Genelkurmay Başkanı Org. İlker Başbuğ’un Trabzon’da Oruçreis firkateyninde yaptığı konuşma yankılandı. Org. Başbuğ, Türk Silahlı Kuvvetleri’ne (TSK) dönük yıpratma kampanyasını anımsattığı bu konuşmasında, “İçinde bulunduğumuz gelişmelerden rahatsızız” dedi.
“Asker niye konuşuyor?” diye kestirip atmak yerine Org. Başbuğ’un neden rahatsız olduğu ve bunu neden kamuoyuyla paylaşmak ihtiyacı duyduğu üzerinde durmak gerekir.
Başbuğ’un yansıttığı rahatsızlık nedenlerini şöyle sıralayabiliriz:
TSK’ya terör örgütü muamelesi
1- İçinden geçtiğimiz süreçte, TSK’yı terör örgütü gibi, PKK’yı kanarya sevenler derneği gibi gösterme gayretleri arttı. Başbuğ açısından bardağı taşıran damla Reşadiye’de 7 askerin şehit edildiği terör eylemini “TSK yapmıştır” demeye getirenler arasında iktidar sorumluluğu taşıyan siyasetçilerin de bulunmasıydı. PKK’nın saldırıyı üstlenmesine rağmen bu söylemin devam ettirilmesiydi.

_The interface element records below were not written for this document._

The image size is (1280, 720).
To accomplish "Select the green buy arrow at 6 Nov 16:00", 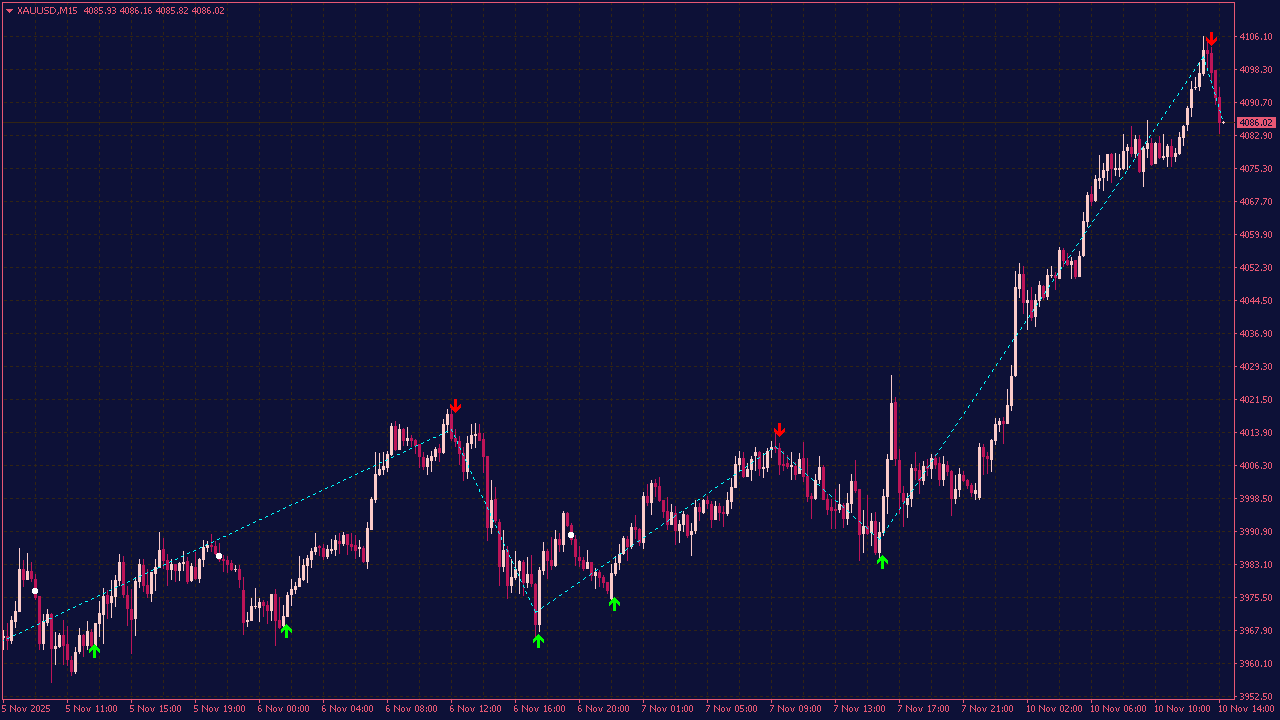I will (538, 640).
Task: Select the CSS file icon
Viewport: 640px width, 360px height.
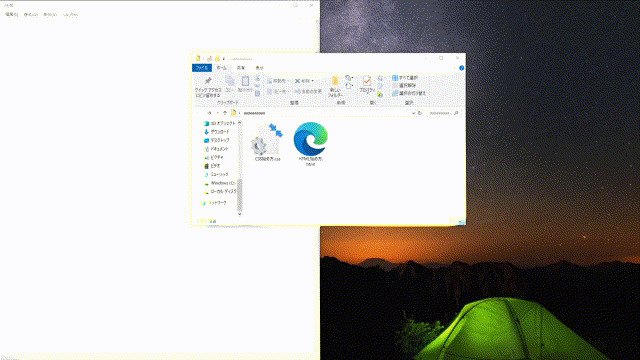Action: [x=267, y=142]
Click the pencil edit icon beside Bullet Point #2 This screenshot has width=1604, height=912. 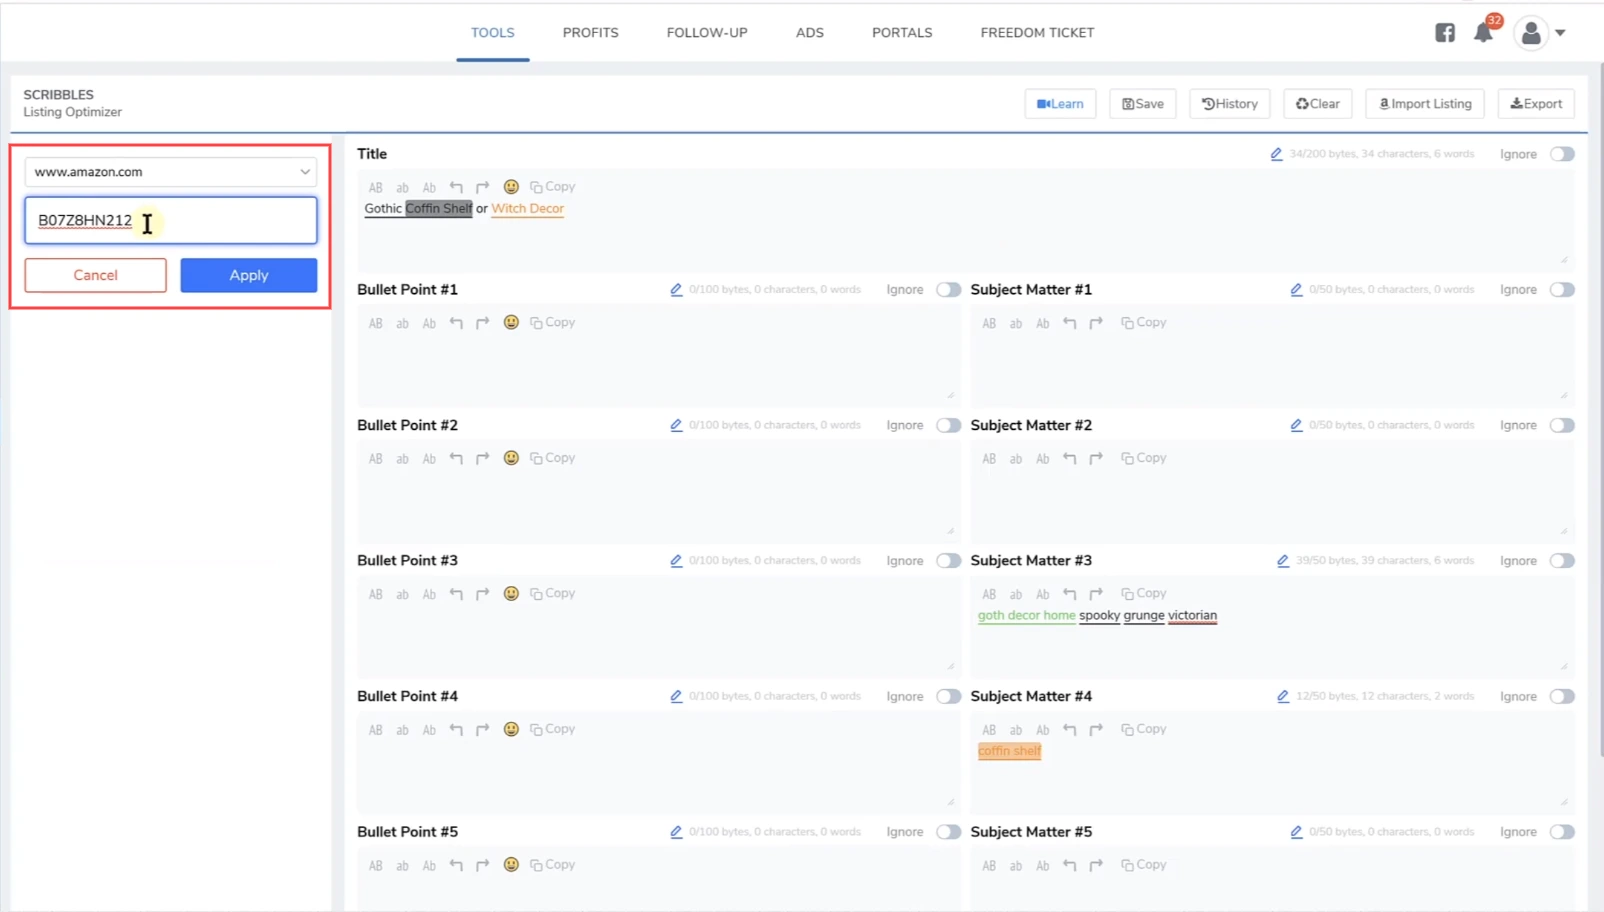[676, 425]
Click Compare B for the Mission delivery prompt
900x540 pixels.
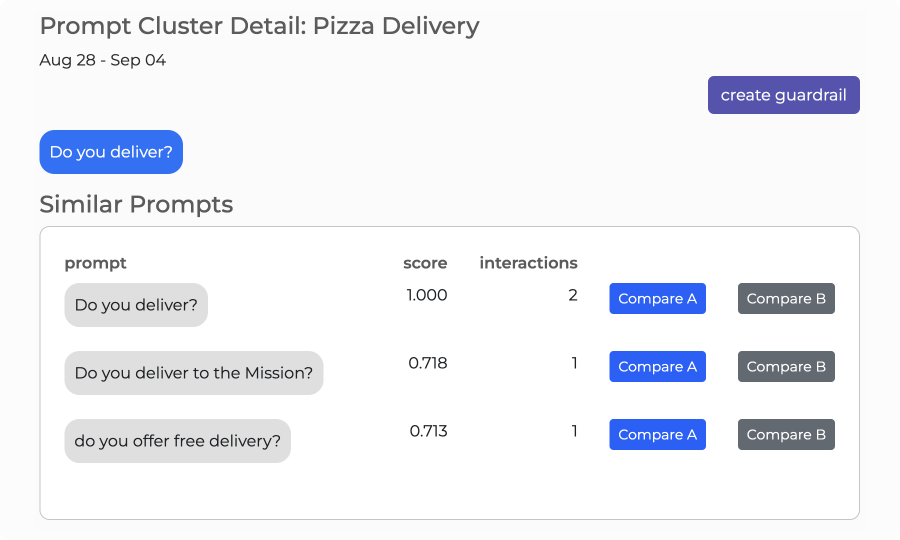pos(786,367)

2- Reşadiye olayını PKK üstlenince bu kez 1993’te 33 erin şehit edildiği olayı TSK’ya mal etme çabalarının yoğunlaşması. Dönemin Asayiş Bölge Komutanı emekli Org. Necati Özgen’in “Taktik sorumluluk bendedir” sözlerine ve olayı CNN Türk ve NTV’de detaylarıyla, krokilerle anlatmasına, daha da önemlisi, Şemdin Sakık’ın saldırıyı itiraf etmesine karşın bu ısrarın sürdürülmesi. Aynı siyasetçilerin de komutanların ihmal sorumluluğunu üstlenmelerine bakmayıp, saldırıyı “TSK yaptı” imasına devam etmeleri.
Adli makamların tutumu
3- Adli makamların sahipsiz ihbar mektupları, itirafçılar veya gizli tanıkların verdikleri bilgileri esas alarak harekete geçmeleri. Askeri kişilerle ilgili bilgileri TSK ile ortak bir ön çalışma yürütmeden işleme koymaları. Bu süreçte üst düzey komutanlara “terör örgütü üyesi” gibi muamele edilmesi. Son olarak 3. Ordu Komutanı Org. Saldıray Berk’in ifadeye çağrılması.
Kurumlar arası çatışma
4- Genelkurmay Başkanı Org. Başbuğ’un, asker kişilerin sivil mahkemelerde yargılanmasının önünü açan tek kelimelik yasa değişikliğinin yargı kurumları arasında çatışma doğuracak uygulamalara yol açabileceği uyarısının dikkate alınmamış olması. Sahte bir ihbarın veya gizli tanığın veya sorunlu bir itirafçının vereceği gerçek olmayan bilgilerle, TSK ve komutanların itibarını zedeleyecek keyfi uygulamalara kapı açılabileceği kaygısının ciddiye alınmaması.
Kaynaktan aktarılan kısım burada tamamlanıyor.